Quantitative real-time PCR (RT-qPCR) is one of the most accurate methods for gene expression analysis. An important step in such an examination is normalization of the results by the application of appropriate internal control. In this study, we evaluated ten candidate reference genes in wheat (Triticum aestivum) to identify the most stable for normalization across different tissues and organs of developing plants. In Experiment 1, ten reference genes were analyzed in three tissues of the Ostka cultivar, with stability rankings generated using BestKeeper, NormFinder, geNorm, and RefFinder. Among these, Ta2776, eF1a, Cyclophilin, Ta3006, Ta14126, and Ref 2 were consistently identified as the most stable, while β-tubulin, CPD, and GAPDH were the least stable. In Experiment 2, six reference genes were tested across five tissues. Ta2776, Cyclophilin, Ta3006, and Ref 2 showed high stability across tissues, whereas CPD and Actin were less reliable. Analysis of the two best performing genes, Ref 2 and Ta3006, in twelve tissues/organs from two wheat cultivars, Kontesa and Ostka, revealed no significant differences in their expression between cultivars, confirming their suitability as reference genes for broader studies. Expression analysis of two target, developmentally expressed genes, TaIPT1 and TaIPT5, was conducted using absolute and normalized values.
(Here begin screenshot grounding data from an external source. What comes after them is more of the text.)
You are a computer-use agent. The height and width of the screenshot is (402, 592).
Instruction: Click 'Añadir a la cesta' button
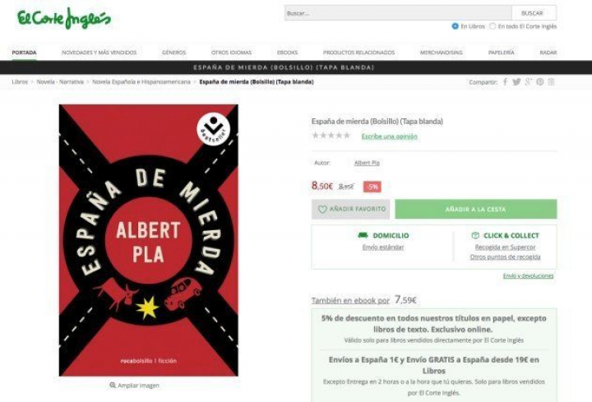pyautogui.click(x=476, y=209)
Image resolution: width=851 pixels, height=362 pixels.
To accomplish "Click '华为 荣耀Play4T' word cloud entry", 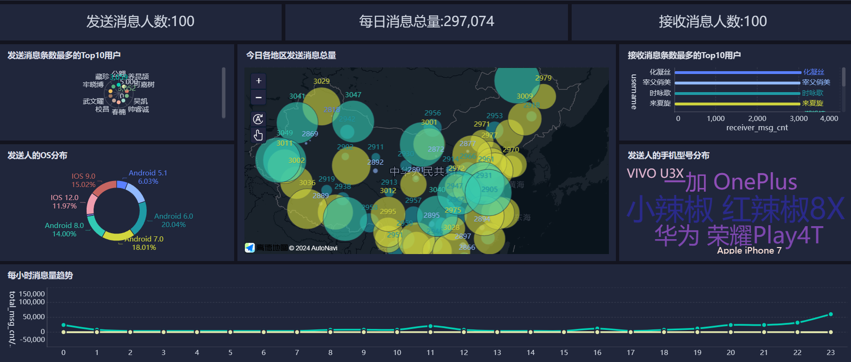I will pos(738,235).
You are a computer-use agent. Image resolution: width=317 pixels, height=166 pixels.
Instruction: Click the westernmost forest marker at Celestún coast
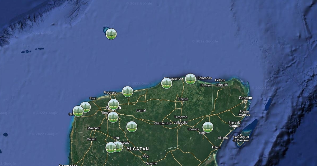pyautogui.click(x=78, y=111)
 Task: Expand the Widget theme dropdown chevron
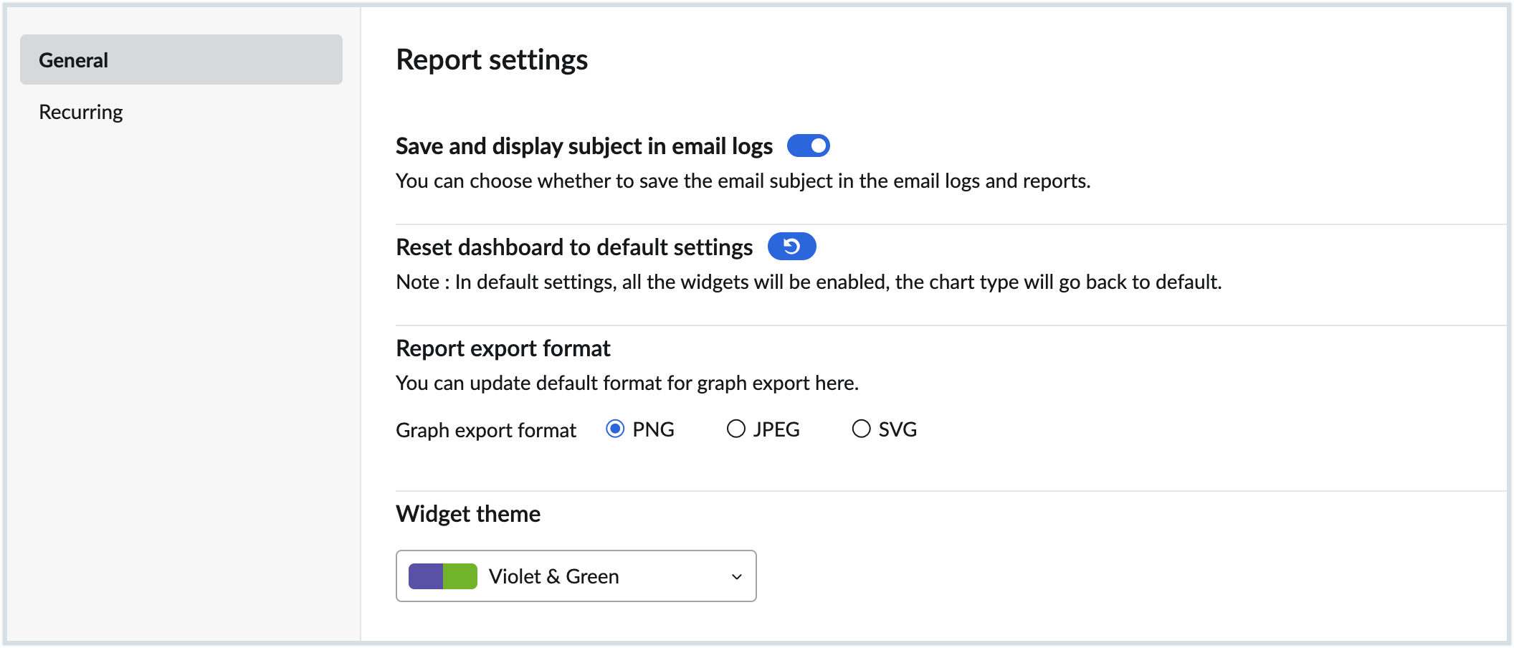point(736,576)
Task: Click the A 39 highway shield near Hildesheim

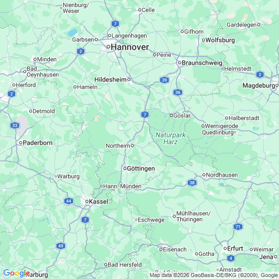Action: point(164,80)
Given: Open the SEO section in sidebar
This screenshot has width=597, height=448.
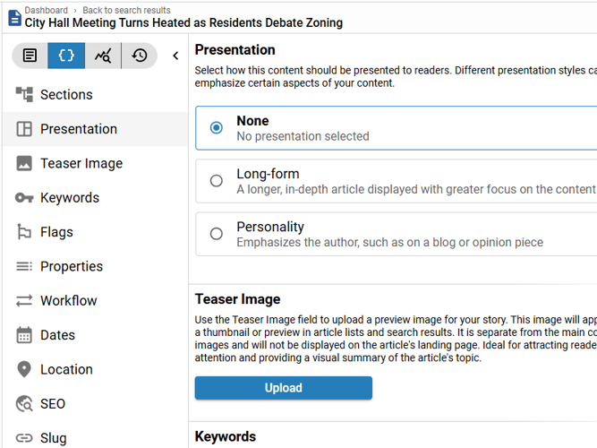Looking at the screenshot, I should (x=53, y=404).
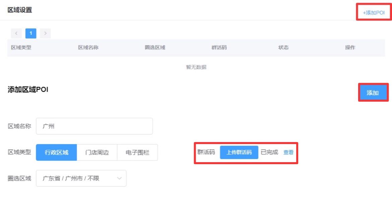The width and height of the screenshot is (392, 204).
Task: Click the 区域名称 column header
Action: click(88, 48)
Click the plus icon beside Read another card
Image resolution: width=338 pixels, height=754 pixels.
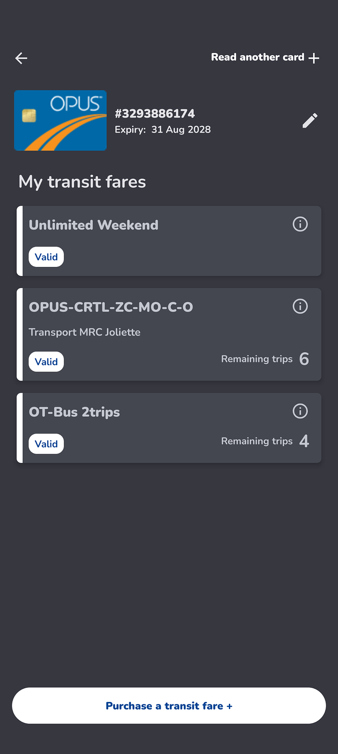click(314, 58)

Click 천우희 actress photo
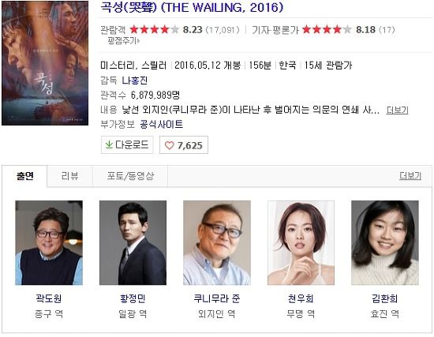click(x=301, y=242)
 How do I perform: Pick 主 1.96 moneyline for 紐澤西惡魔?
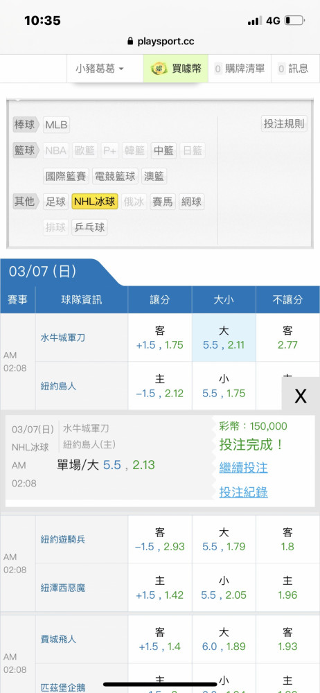click(287, 588)
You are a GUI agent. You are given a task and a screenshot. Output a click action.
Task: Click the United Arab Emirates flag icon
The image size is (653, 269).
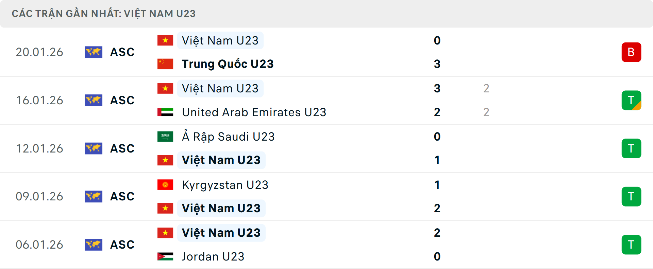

For TaIPT1, expressed in developing spikes, normalized and absolute values showed no significant differences. In contrast, for TaIPT5, expressed across all tested tissues, significant differences were observed between absolute and normalized values in most tissues. However, normalization using Ref 2, Ta3006, or both reference genes produced consistent results, underscoring the importance of proper reference gene selection. This study highlights the reliability of Ref 2 and Ta3006 as reference genes for accurate normalization in wheat gene expression analyses, providing a robust framework for future research.